Despite a high failure rate of Mars missions worldwide, prominent space scientist U.R. Rao on Tuesday expressed the hope that India’s maiden journey to the red planet would be a success.
India launched the Mars Orbiter Mission, informally called ‘Mangalyaan’, in November 2013. Making a 540-million km journey, the spacecraft is expected to hit Mars on September 24.
“More than 30 per cent of Mars missions failed in the beginning, but we have undertaken this for the first time and we will succeed. On September 24, we will go to Mars,” said Prof. Rao, chairman, Council of Management, Physical Research Laboratory (PRL), Ahmedabad.
Speaking to reporters on the sidelines of an award function organised by the PRL, a unit of the Department of Space, Government of India, Prof. Rao said “we would be able to colonise Mars in less than 1,000 years.”
He said Indian scientists were also working on L1 mission to study the Sun. The L1 point of the Earth-Sun system gives an uninterrupted view of the Sun. While the project was still in a nascent stage, he was hopeful that it would soon receive government approval. Prof. Rao underscored the need to study the Sun in the light of acute lack of knowledge about it.
“I am surprised no scientific person is working on the solar corona.
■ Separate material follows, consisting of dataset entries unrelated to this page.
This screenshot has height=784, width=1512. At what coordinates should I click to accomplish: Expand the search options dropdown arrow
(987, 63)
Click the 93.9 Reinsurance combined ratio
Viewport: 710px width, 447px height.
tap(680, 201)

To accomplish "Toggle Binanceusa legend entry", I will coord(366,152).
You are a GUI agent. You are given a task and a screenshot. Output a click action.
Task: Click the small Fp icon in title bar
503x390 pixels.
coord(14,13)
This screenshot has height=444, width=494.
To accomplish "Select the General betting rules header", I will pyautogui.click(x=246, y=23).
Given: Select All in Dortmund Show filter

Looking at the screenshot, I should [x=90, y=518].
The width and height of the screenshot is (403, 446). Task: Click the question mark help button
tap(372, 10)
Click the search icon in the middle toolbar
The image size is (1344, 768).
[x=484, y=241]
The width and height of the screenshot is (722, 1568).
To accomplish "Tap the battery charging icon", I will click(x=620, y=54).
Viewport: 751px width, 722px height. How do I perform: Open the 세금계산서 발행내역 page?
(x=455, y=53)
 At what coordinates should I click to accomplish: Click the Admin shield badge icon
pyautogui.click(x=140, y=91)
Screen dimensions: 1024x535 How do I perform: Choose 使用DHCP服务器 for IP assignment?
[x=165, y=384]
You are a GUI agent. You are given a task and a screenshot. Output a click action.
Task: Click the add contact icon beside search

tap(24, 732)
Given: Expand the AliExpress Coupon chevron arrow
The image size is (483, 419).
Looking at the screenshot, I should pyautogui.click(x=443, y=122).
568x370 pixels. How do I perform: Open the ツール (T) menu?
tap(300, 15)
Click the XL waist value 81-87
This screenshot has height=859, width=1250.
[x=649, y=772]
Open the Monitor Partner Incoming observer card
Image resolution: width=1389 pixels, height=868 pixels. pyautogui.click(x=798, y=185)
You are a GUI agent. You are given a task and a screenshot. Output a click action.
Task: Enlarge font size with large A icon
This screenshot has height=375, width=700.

We know so little about the Sun. The ignorance is amazing. Papers are being written but we cannot make head or tail of them. Today we have the technological ability to do it. Why are scientific people not doing it? If you have to do great science, you have to have an adventurous attitude,” he told the scientific community at PRL.
At the function, Dr. Tarun Kumar Pant, Joji J Chaman, Prof. Souvik Mahapatra, Prof. Ranjan Bose, Dr. N.V. Chalapathi Rao and Dr. J.S. Ray were awarded for their research contributions.